Coarse-grained sediments can tell us about the chemistry of the water that deposited them, because they contain both detritus and carbonate minerals that were washed from upstream.
It's the fine-grained sediments that will get most of the attention, however. That's because they are the type of sediment most likely to contain evidence of past microbial life on Mars, if it ever existed. "That's why these samples are so important," said Shuster.
The new report describes Perseverance's examination of the sampled materials. It did not detect organic materials, but Shuster isn't downhearted.
"We did not clearly observe organic compounds in these key samples," said Shuster. "But just because that instrument did not detect organic compounds does not mean that they are not in these samples. It just means they weren't at a concentration detectable by the rover instrumentation in those particular rocks."
That's why it is so important to get them back to Earth, where the most sophisticated laboratories can dissect the samples, learn their chemistry and find out what was really happening on Mars all those years ago.

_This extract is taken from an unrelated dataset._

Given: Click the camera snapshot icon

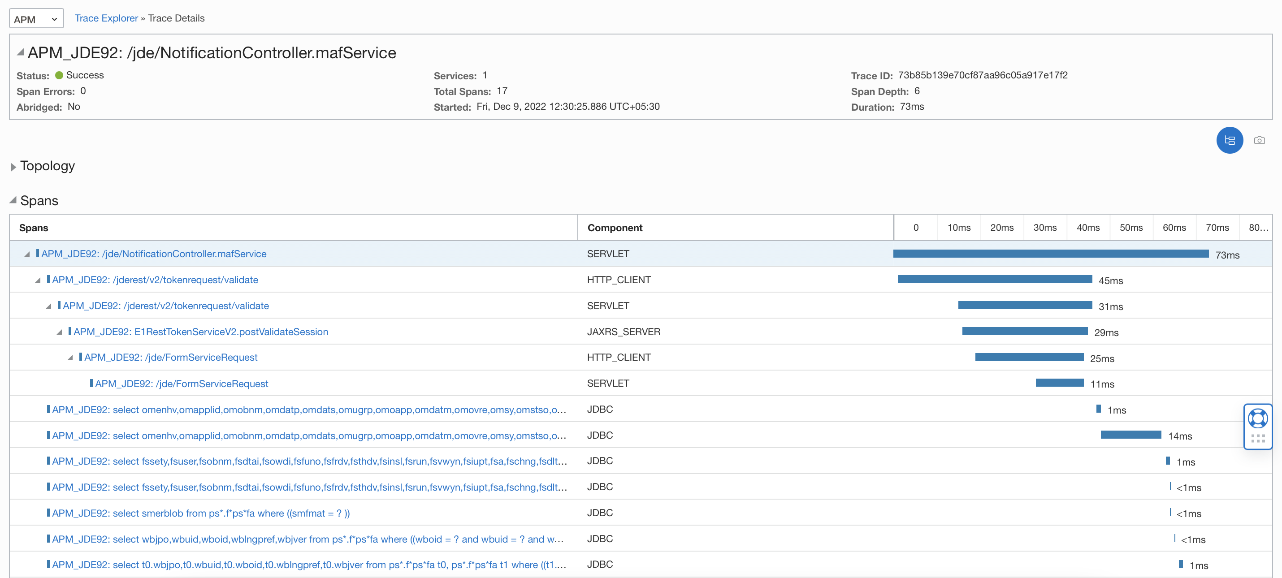Looking at the screenshot, I should 1259,140.
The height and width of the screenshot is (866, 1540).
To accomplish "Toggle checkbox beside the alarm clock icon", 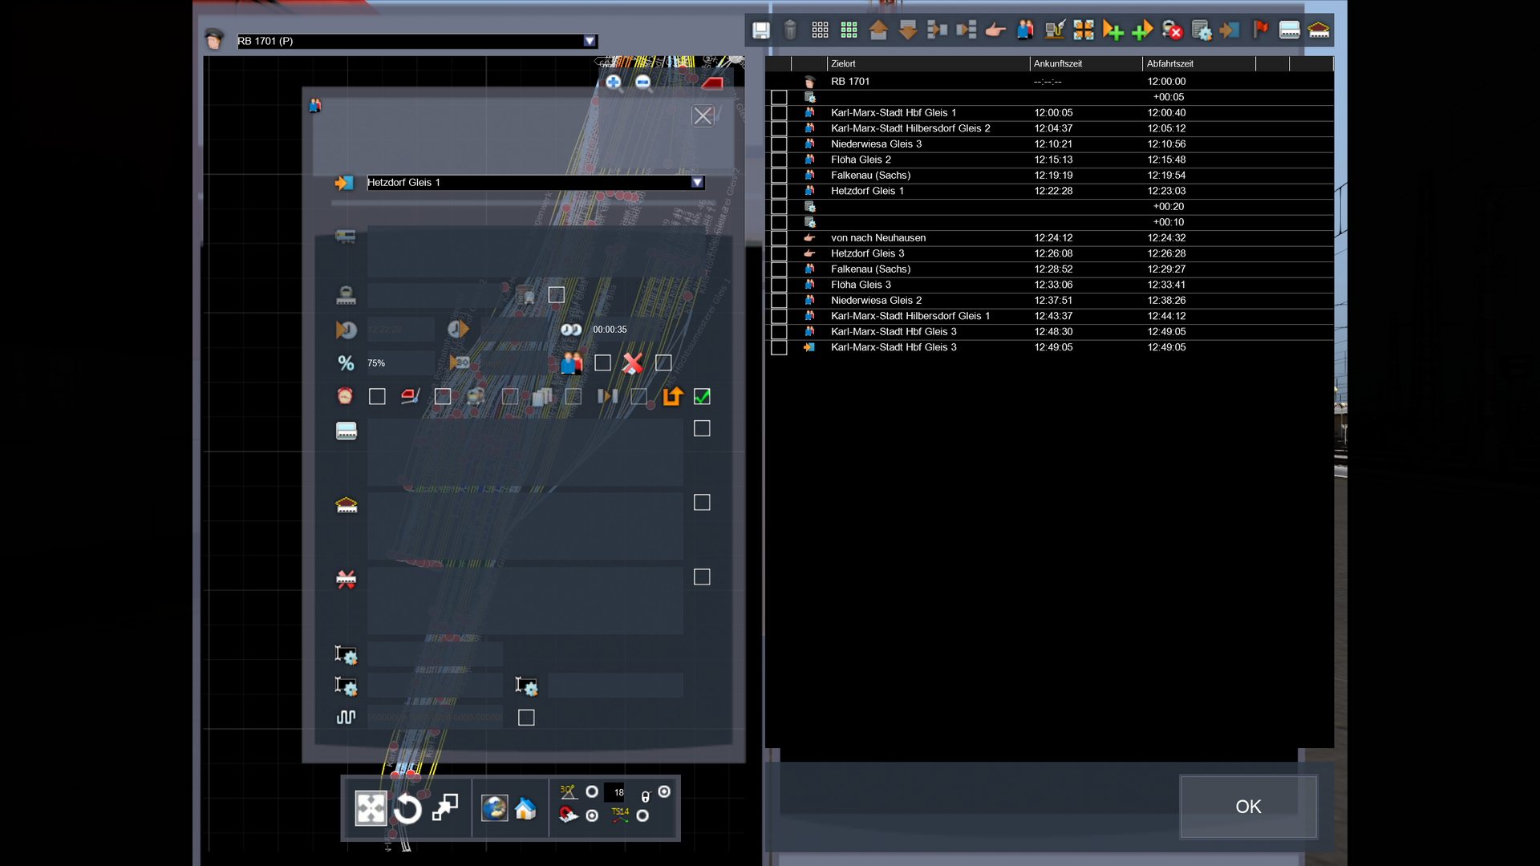I will point(377,396).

"When we bring them back to Earth, they can tell us so much about when, why and for how long Mars contained liquid water, and whether some organic, prebiotic and potentially even biological evolution may have taken place on that planet," added Tanja Bosak, who is a geobiologist from the Massachusetts Institute of Technology, and the lead author of the new study.
So far, Perseverance has collected 25 samples, including duplicates and atmospheric samples, plus three "witness" tubes that contain examples of any possible contaminants from the rover. Eight of the duplicate samples were cached at a location known as Three Forks, where they were left on the surface by the rover as a back-up should something prevent Perseverance from handing over its stash to the sample-return mission. The other samples taken so far are of igneous rock probably created when Jezero crater was excavated by the impact that formed it 4 billion years ago.
Thus, the potential importance of the samples cannot be downplayed, as the new study team emphasizes.
"Life was doing its thing on Earth at that point in time, 3.5 billion years ago," said Ken Farley, who is the rover's project scientist at Caltech. "The basic question is, was life also doing its thing on Mars at that point in time?"
Once we get the samples back to Earth, we may finally be able to answer that question, but given the difficulties of achieving such a retrieval mission, perhaps it is best not to rush but to do the mission properly, even if it does cost more and take longer. The samples have been waiting on Mars, resting, for 3.5 billion years. They'll be able to wait a few more years until we are ready to go and get them.
The analysis of the river delta deposits was published on Aug. 14 in the American Geophysical Union's journal AGU Advances.